Stated exercise
Report how many lines of the listing contain the string "text", with uppercase and lowercase letters treated as distinct. Give only the number.

Material shown
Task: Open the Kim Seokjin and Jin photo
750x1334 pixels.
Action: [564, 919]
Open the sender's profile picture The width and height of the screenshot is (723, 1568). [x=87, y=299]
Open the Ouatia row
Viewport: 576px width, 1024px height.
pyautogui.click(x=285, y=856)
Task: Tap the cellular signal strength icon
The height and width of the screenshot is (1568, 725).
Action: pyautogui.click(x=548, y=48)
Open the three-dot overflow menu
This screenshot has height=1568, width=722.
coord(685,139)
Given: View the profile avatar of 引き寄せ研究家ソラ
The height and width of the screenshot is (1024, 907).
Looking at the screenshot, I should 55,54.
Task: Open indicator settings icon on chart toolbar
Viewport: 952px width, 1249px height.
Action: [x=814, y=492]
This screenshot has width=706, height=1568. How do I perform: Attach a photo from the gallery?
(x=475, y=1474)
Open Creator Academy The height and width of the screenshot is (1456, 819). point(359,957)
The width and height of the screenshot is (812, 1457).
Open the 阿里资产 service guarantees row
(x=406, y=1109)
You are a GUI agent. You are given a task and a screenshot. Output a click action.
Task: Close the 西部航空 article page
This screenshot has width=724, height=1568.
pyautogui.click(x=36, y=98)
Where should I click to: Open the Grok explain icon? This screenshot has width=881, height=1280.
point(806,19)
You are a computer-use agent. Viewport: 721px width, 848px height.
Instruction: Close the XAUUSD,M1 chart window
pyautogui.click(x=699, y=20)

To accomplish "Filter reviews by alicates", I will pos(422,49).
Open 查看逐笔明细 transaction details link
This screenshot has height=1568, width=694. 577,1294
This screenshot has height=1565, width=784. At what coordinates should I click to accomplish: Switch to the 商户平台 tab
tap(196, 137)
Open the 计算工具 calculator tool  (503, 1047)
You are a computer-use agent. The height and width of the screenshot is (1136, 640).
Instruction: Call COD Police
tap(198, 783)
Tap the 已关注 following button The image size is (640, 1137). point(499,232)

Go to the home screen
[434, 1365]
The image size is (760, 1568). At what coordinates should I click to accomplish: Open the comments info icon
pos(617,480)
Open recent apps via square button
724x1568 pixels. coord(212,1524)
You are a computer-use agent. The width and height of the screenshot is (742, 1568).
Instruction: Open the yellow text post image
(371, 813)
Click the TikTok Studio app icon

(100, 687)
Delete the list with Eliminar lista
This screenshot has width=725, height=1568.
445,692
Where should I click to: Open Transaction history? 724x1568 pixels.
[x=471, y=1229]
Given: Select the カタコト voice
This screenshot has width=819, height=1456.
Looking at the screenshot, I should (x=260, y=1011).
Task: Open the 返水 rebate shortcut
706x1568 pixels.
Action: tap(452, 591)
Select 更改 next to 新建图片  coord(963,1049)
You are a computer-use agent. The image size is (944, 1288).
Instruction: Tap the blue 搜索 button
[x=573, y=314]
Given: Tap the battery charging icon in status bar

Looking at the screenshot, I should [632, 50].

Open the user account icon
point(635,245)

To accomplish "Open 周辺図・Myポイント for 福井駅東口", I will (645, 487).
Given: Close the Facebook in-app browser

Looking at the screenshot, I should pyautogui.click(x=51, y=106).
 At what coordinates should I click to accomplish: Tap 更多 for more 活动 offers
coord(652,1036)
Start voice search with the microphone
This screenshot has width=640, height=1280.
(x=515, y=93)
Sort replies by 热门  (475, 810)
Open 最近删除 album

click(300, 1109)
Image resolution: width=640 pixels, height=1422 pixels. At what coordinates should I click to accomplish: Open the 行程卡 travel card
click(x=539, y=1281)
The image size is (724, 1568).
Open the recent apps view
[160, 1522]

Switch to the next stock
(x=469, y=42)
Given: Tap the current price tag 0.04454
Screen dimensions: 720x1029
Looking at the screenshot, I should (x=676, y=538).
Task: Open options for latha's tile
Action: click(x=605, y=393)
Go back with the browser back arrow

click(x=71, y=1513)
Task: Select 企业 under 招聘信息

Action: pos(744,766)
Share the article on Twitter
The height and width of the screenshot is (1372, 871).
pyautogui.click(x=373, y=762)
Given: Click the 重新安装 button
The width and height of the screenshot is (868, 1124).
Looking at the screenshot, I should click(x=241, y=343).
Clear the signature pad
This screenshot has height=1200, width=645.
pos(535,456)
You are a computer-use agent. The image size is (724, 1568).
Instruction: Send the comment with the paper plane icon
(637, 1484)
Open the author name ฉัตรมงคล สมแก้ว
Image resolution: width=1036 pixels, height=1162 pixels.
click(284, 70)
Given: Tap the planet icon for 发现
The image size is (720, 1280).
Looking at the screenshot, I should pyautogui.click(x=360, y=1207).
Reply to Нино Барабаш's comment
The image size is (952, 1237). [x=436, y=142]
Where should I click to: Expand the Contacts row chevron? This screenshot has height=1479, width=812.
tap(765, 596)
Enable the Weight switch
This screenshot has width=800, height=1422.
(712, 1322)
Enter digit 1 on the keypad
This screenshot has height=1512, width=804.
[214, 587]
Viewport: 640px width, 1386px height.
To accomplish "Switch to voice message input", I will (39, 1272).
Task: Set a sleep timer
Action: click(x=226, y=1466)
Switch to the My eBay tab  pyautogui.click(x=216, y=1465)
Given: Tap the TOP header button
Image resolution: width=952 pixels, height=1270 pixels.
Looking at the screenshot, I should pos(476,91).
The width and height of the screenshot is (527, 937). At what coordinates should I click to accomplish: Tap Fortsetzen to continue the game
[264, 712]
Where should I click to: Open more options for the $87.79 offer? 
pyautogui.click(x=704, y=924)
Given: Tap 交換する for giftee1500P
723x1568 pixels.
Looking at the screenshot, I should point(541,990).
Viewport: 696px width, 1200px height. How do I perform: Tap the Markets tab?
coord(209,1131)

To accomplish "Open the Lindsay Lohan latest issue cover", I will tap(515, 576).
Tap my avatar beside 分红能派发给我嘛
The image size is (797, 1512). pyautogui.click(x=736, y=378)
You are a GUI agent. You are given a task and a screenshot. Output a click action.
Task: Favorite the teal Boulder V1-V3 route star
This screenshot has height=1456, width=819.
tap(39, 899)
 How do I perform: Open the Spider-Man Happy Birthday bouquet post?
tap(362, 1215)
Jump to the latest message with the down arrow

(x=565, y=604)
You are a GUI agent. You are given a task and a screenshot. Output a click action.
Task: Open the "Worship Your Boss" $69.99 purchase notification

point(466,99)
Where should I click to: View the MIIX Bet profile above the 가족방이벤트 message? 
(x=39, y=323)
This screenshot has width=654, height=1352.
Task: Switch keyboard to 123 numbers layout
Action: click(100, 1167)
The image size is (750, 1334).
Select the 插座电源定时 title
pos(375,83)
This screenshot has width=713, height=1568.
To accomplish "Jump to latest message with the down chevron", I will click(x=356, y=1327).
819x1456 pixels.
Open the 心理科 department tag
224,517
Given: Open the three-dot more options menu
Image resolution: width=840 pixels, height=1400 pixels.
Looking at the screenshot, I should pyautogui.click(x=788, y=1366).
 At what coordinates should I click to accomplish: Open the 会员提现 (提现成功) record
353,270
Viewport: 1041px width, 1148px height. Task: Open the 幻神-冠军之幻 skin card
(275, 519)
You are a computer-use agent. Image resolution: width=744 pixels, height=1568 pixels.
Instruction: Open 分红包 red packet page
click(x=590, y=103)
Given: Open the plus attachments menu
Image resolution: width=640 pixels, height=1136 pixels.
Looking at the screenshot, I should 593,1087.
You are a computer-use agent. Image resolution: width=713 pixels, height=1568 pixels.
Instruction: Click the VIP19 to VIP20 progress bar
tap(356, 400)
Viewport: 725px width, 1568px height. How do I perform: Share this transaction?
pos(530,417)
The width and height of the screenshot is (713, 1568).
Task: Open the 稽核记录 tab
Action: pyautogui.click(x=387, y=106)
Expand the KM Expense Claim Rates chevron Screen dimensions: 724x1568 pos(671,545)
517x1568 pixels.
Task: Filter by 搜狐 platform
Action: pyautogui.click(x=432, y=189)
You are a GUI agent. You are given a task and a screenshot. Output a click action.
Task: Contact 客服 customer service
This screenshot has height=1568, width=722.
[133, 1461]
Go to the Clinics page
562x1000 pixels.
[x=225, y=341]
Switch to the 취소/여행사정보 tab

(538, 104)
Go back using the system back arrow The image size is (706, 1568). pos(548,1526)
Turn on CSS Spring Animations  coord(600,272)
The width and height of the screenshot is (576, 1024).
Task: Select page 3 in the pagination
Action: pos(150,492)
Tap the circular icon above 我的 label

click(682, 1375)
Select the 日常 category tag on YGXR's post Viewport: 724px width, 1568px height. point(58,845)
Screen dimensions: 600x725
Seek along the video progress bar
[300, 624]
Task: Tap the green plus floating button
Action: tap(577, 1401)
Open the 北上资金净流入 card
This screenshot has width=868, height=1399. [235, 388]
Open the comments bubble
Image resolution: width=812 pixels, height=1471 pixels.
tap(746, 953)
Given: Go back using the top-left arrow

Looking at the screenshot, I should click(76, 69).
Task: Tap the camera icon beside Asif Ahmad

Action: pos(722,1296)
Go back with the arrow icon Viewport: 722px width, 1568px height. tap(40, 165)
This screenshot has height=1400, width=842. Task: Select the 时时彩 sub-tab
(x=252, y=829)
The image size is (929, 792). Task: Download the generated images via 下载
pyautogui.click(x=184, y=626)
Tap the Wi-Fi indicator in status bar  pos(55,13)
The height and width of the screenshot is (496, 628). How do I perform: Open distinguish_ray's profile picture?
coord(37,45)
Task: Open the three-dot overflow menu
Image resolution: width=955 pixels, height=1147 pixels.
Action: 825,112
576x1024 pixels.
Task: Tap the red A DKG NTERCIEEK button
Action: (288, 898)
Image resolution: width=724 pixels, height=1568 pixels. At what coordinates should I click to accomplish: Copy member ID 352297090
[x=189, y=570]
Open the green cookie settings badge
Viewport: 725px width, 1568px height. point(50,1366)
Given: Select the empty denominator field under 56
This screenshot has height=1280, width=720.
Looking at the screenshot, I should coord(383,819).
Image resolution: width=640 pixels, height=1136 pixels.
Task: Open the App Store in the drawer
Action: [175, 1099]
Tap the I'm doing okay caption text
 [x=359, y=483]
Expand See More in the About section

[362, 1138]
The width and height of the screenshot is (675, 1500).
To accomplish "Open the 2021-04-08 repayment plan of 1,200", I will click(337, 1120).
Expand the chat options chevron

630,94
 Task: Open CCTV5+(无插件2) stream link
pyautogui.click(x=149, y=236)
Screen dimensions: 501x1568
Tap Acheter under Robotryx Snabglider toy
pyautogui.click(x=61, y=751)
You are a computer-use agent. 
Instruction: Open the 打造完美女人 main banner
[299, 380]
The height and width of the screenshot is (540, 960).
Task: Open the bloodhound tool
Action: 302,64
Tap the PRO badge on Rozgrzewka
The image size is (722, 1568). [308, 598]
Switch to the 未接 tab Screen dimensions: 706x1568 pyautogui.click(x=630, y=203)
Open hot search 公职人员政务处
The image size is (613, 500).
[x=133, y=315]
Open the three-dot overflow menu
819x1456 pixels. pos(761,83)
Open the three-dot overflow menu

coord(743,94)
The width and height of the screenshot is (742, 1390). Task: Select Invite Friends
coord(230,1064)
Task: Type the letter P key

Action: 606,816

Response
2